Saturday, June 12, 2010

Your Power (Modesty Part Two)

I really enjoyed the discussion in the comments on yesterday's post. Thank you.

Since we have opened this can of worms I wanted to continue along the same lines with another conversation I had with a wise Mom (again around the pool). Observing some of the teen girls she remarked, "Remember when you realized how much power you yielded with your body?"

I have always been petite and a late bloomer. I have never been jaw-droppingly beautiful or had a body that stopped people in their tracks-perhaps it was God's protection. :-) Even so, I knew what she meant...kinda.

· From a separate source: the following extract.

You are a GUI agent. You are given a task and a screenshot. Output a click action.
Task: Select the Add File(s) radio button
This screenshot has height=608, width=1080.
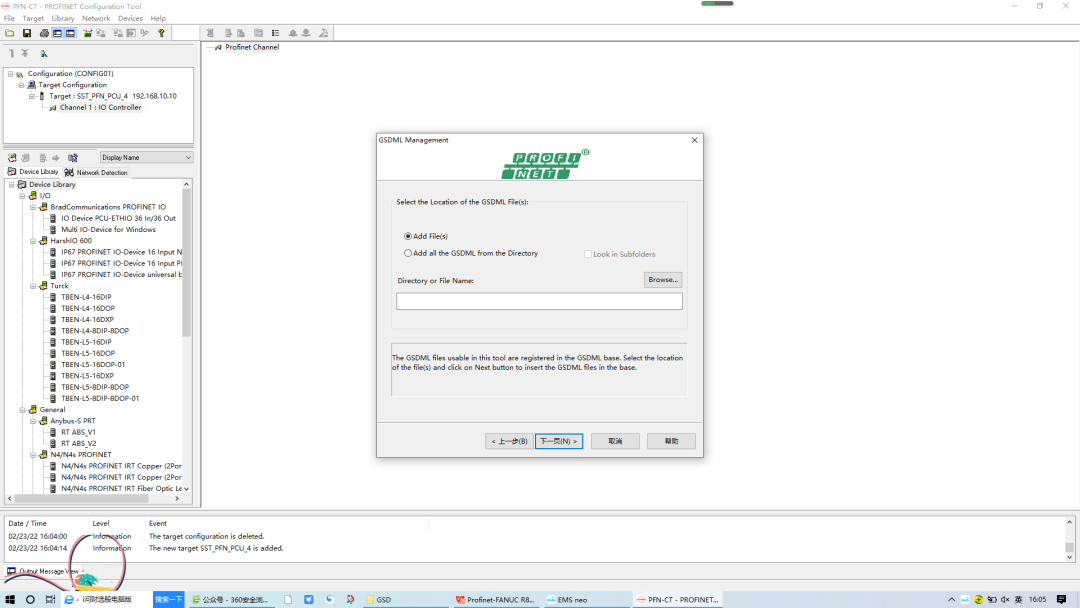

It got me thinking about what life would look like 15-20 years from now for today's young ladies. The trouble with sexuality being their source of power is that no one stays young, fit and wrinkle/sag free forever. If those attributes are the most powerful part of your being/identity, what happens when life inevitably takes its toll on your 'power'?

I am not belittling outward appearance. I would be lying to say it did not matter to me. I just want to make sure my life sends a message (especially to the younger girls in my life) that there is so much more than chasing skinny, fashion and good hair.

The world can send a message to girls that beauty and sex appeal is enough. That is a lie straight from the Enemy. Only Jesus is enough. Only when our power is found in His love will we find ourselves able to gracefully weather the toll childbearing, gravity, sun and age takes on our earthly bodies.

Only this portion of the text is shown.